Cache
tiering divides the data cluster so that hot data being accessed
regularly can be held on faster storage, typically SSD's, while
erasure-coded cold data sits below on cheaper storage media. Image
credit: Ceph.
Red Hat last month released the latest version of
Inktank Ceph Enterprise, their object and block storage product based
on the upstream open source Ceph project. It's notable not only as the
first release since Red Hat acquired the two-year-old startup, Inktank,
in April, but also for two key features that help open up a
new market
for Ceph.
While Ceph gained prominence as the open source
software-defined storage tool commonly used on the back end of
OpenStack deployments, it's not strictly software for the cloud. With
the latest new enterprise feature addition, Ceph has begun to see
adoption among a new class of users interested in software-defined
storage for big data applications.
The new enterprise features can be
used in both legacy systems and in a cloud context, “but there's almost a
third category of object storage within an enterprise,” said Sage Weil,
Ceph project leader, in an interview at OSCON. “They're realizing that
instead of buying expensive systems to store all of this data that's
relatively cold, they can use software-defined open platforms to do
that.”
“It's sort of cloudy in the sense that it's scale out,” Weil said, “but it's not really related to compute; it's just storage.”
Two Important New Features
Ceph Enterprise 1.2 contains erasure coding and cache-tiering, two
features first introduced in the May release of Ceph Firefly 0.8.
Erasure coding can pack more data into the same amount of space and
requires less hardware than traditional replicated storage clusters,
providing a cost savings benefit to companies that need to keep a lot of
archival data around. Cache tiering divides the data cluster so that
hot data being accessed regularly can be held on faster storage,
typically SSD's, while erasure-coded cold data sits below on cheaper
storage media.
Used together, erasure coding and cache tiering allow companies to
combine the value of storing relatively cold, unused data in large
quantities, with faster performance – all in the same cluster, said Ross
Turk, director of product marketing for storage and big data at Red
Hat.
It's a set of features that are both useful in a cloud platform
context as well as in standalone storage for companies that want to
benefit from the scale-out capabilities that the cloud has to offer but
aren't entirely ready to move to the cloud.
“In theory it's great to have elastic resources and move it all to
the cloud, but training organizations to adapt to that new paradigm and
have their own ops teams able to run it, takes time,” Weil said.
Appealing to big data users
OpenStack was a good first use case for Ceph to target because
developers and system administrators on those projects understand
distributed software, Weil said.
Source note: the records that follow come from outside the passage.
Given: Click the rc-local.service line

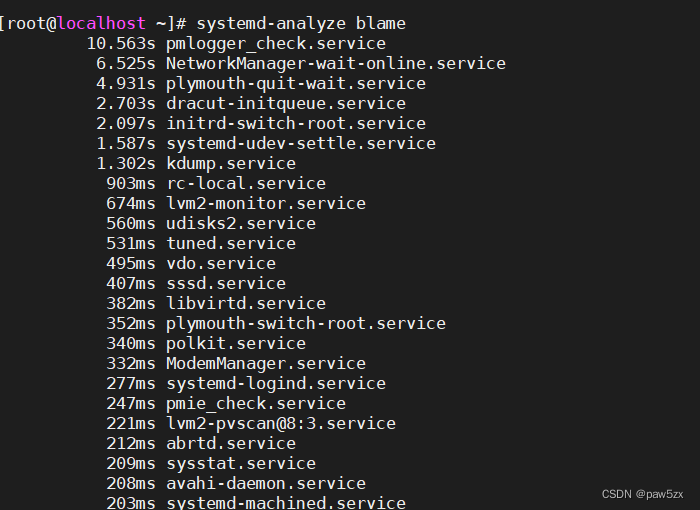Looking at the screenshot, I should [x=245, y=183].
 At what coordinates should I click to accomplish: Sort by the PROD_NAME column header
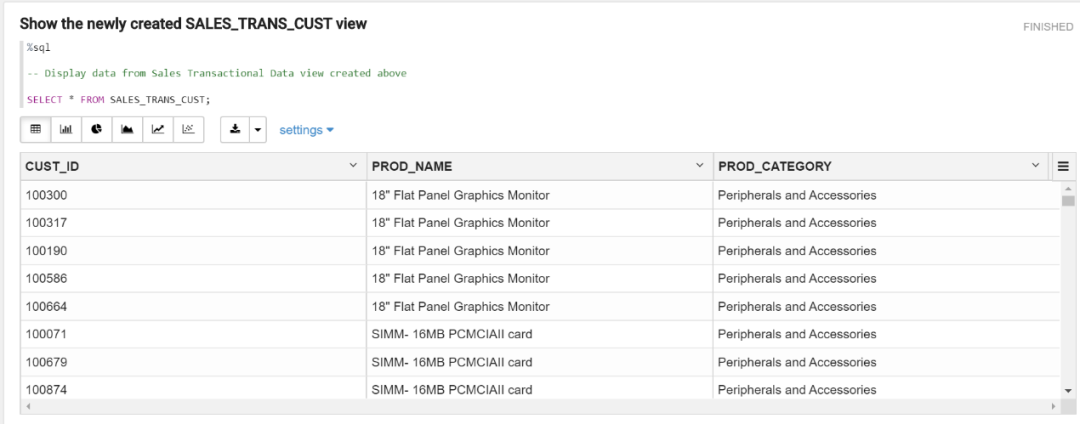412,166
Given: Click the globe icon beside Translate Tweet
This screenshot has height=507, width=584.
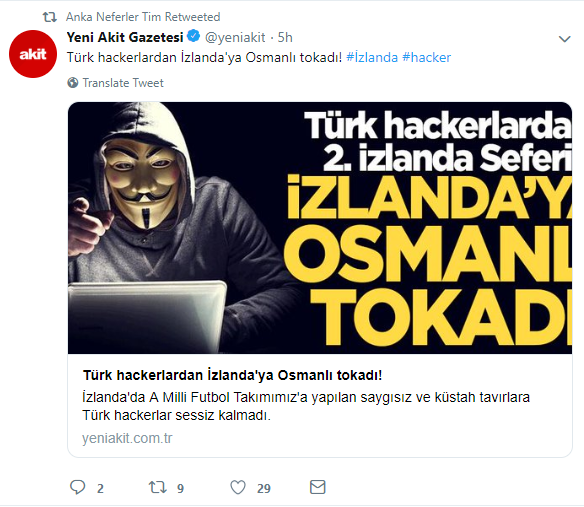Looking at the screenshot, I should (x=73, y=82).
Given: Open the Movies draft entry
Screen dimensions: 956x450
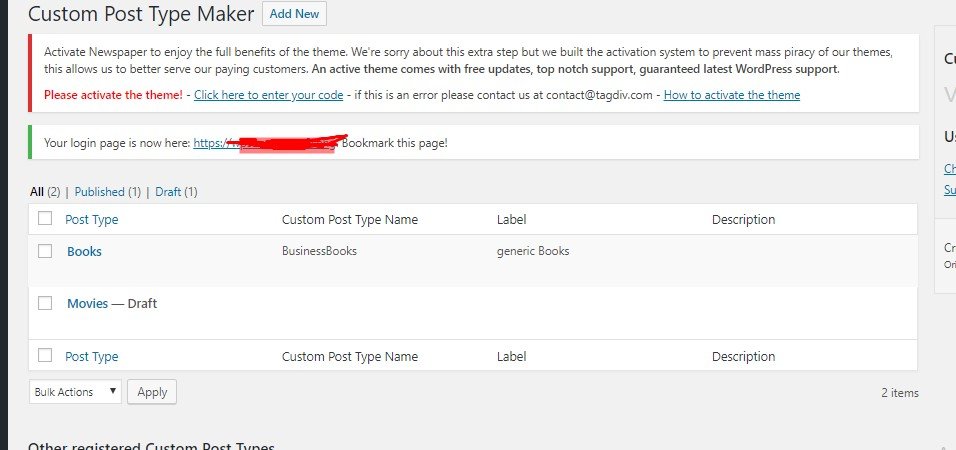Looking at the screenshot, I should [87, 304].
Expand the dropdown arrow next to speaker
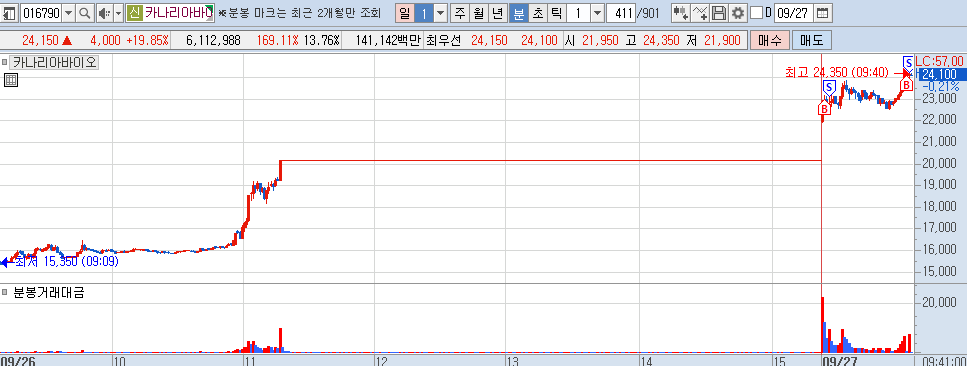967x366 pixels. pyautogui.click(x=118, y=12)
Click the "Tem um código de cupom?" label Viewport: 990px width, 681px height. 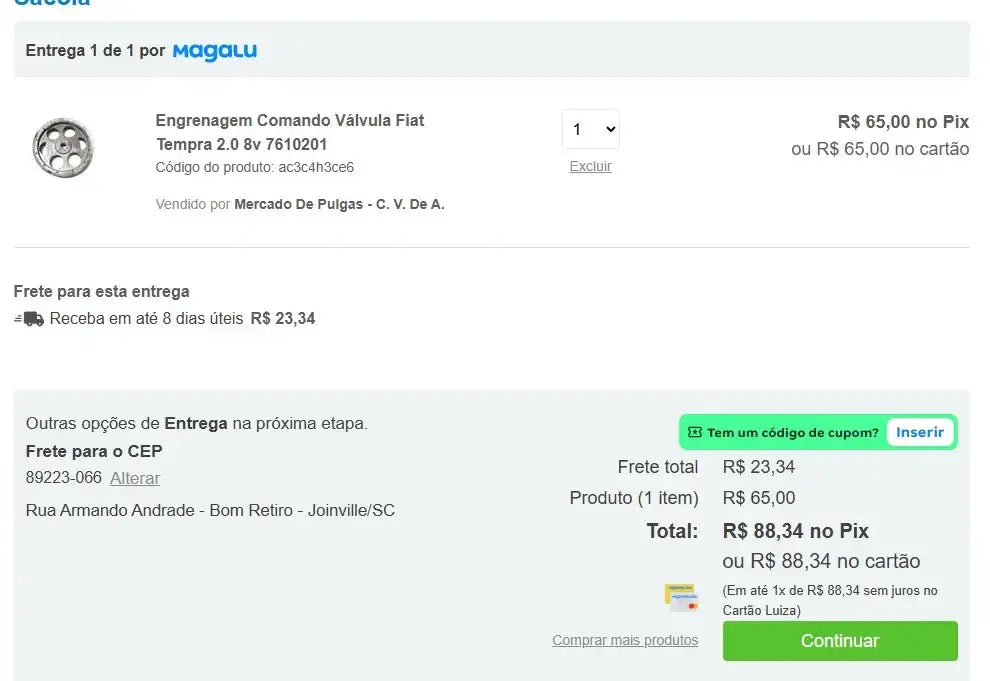tap(792, 433)
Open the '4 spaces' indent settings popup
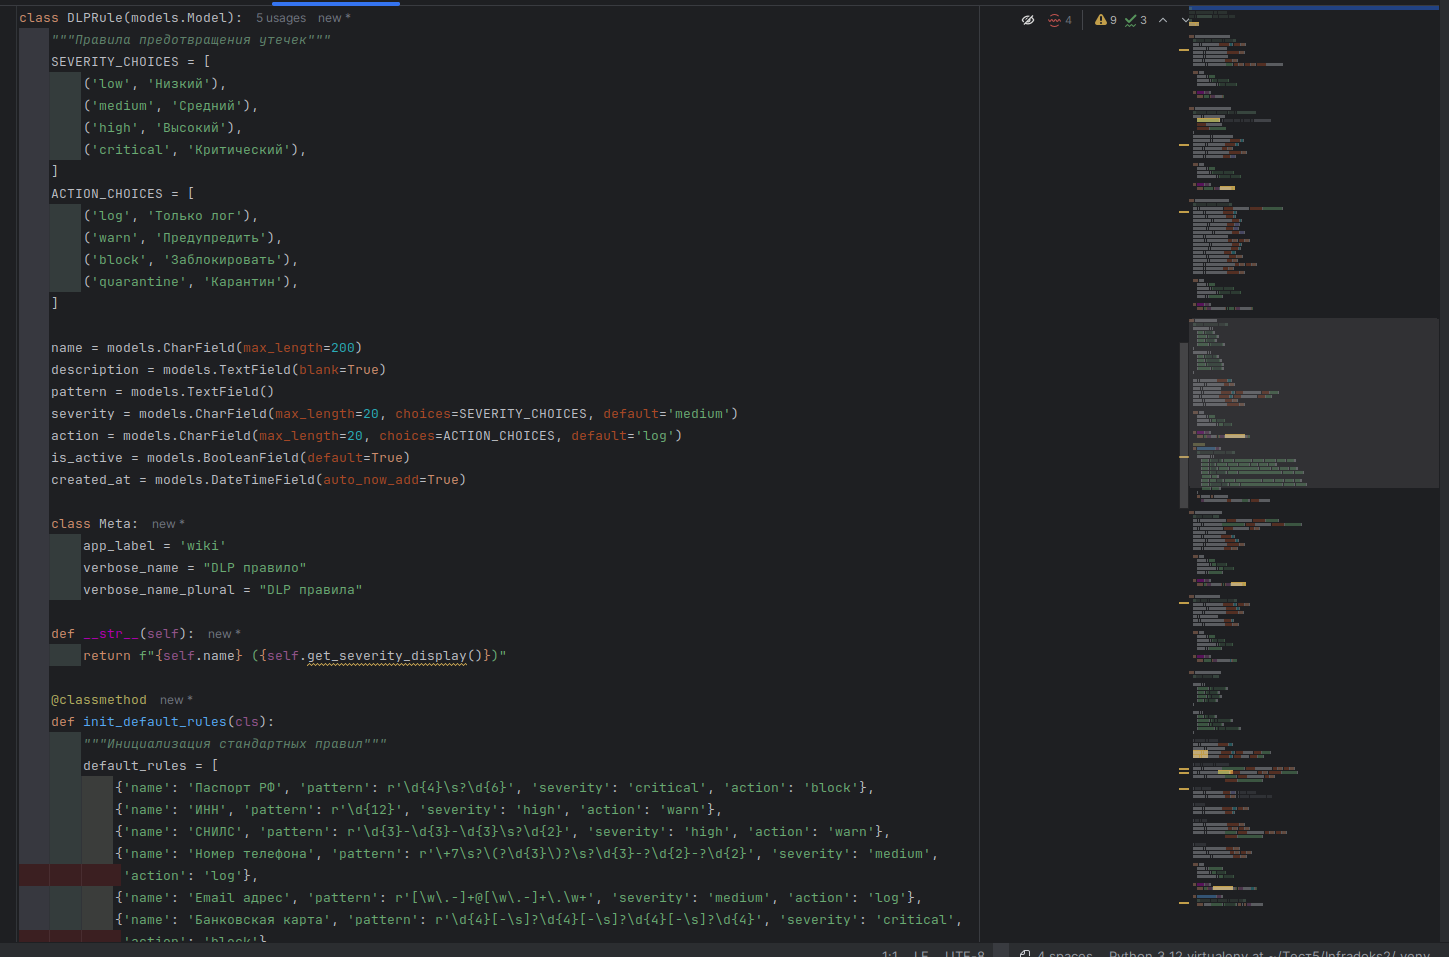The image size is (1449, 957). pos(1065,953)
Similarly, a greenfield private cloud
deployment is a good use case for Ceph because it's easy to stand up a
new storage system at the same time “rather than attack legacy use cases
head on,” he said.
But enterprise private and hybrid cloud adoption still lags behind public cloud use, according to
two recent reports by IDC and Technology Business Research.
One reason is that most companies lack the internal IT resources and
expertise to move a significant portion of their resources to the cloud,
according to a March 2014 enterprise cloud adoption study
by Everest Group.
Storage faces an even longer road to adoption than the cloud, given
the high standards and premium that companies place on retaining data
and keeping it secure.
“People require their storage to be a certain level of quality and
stability – you can reboot a server but not a broken disk and get your
data back,” Turk said.
By providing an economic advantage to users in the
growing cold storage market,
Ceph has the added benefit of encouraging enterprise adoption of open
source storage in the short term without relying on cloud adoption to
fuel it.
The path to the open source data center
Over the long term, cloud computing and the software-defined data
center – including storage, compute, and networking – will become the
new paradigm for the enterprise, Weil said. And Ceph, already a dominant
open source project in this space, will rise along with it.
“A couple of decades ago you had a huge transformation with Linux
going from proprietary Unix OSes sold in conjunction with expensive
hardware to what we have today in which you can run Linux or BSD or
whatever on a huge range of hardware,” Weil said. “I think you'll see
the same thing happen in storage, but that battle is just starting to
happen.”
Red Hat's acquisition of Inktank will help shepherd Ceph along that
path to widespread enterprise adoption -- starting with this first Ceph
Enterprise release. Ceph will also eventually integrate with a lot of
the other projects Red Hat is involved with, Weil says, including the
Linux kernel, provisioning tools, and OpenStack itself.